Basta abrir, a pedido, um só dos capítulos, dar o nome do tema, mais ou menos a data do caso, a geografia do assunto. E tudo parece vir alinhavado, essencial, nítido gradualmente à memória do que hoje é apenas o pequeno caos do que será o breve futuro que se vai ajustando a ficar.
Convém, no entanto, perguntar muito - acertar o que nos vem de longe, para que tudo coincida e caiba no puzzle, sem destoar do conjunto. Se possível, cruzar ainda os pormenores com alguém próximo que, connosco, sobreviveu, afortunadamente todos estes anos que já passaram. Para uma certificação capaz.

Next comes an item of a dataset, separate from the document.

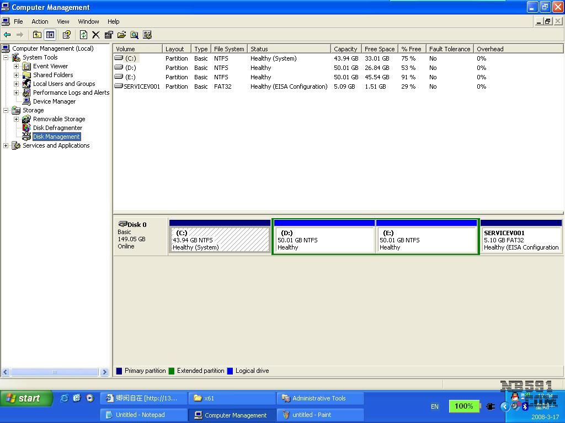Expand the Event Viewer tree node
Screen dimensions: 565x423
tap(17, 66)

sexta-feira, 18 de março de 2022

Retro (112)



O anúncio era de 1909 e vinha na guarda posterior do número 230 do voluminho sobre a História da Literatura Portuguesa, obra que tinha a indicação preciosa de: "Acomodada ao programa dos Liceus". Este livrinho, da útil Bibliotheca do Povo e das Escolas, não indicava o nome do autor do texto publicado.
Quanto à publicidade ao livro de Júlio Dinis, creio que dispensa quaisquer comentários.

quinta-feira, 17 de março de 2022

3 haiku japoneses, em versão portuguesa e livre






Noite breve
- a lagartixa retém
as gotas de orvalho.

Yosa Buson
(1716-1783)
...

Perseguido
o pirilampo abriga-se
no rasto do luar.

Ôshima Ryôta
(1718-1787)
...

Queria tanto partir
- penteado pela lua
sob o céu vagabundo!

Tagami Kikusha-ni
(1753-1826) 

quarta-feira, 16 de março de 2022

Bibliofilia 196



Recentemente e por questões de localização, nas estantes, andei à volta de livros de Ernst Jünger (1895-1998), 5 volumes apenas, e de obras de Georges Simenon (1903-1989), que são muitas, na biblioteca. Deste escritor belga, constatei, sem uma pesquisa muito exaustiva, que tinha pelo menos 4 primeiras edições originais. Assim e cronologicamente:



1. Le Voyageur de la Toussaint, 1941 - Gallimard.
2. Trois Chambres à Manhattan, 1946 - Les Presses de la Cité.
3. Le Fils, 1957 - Les Presses de la Cité.
4. Le Veuf, 1959 - Les Presses de la Cité.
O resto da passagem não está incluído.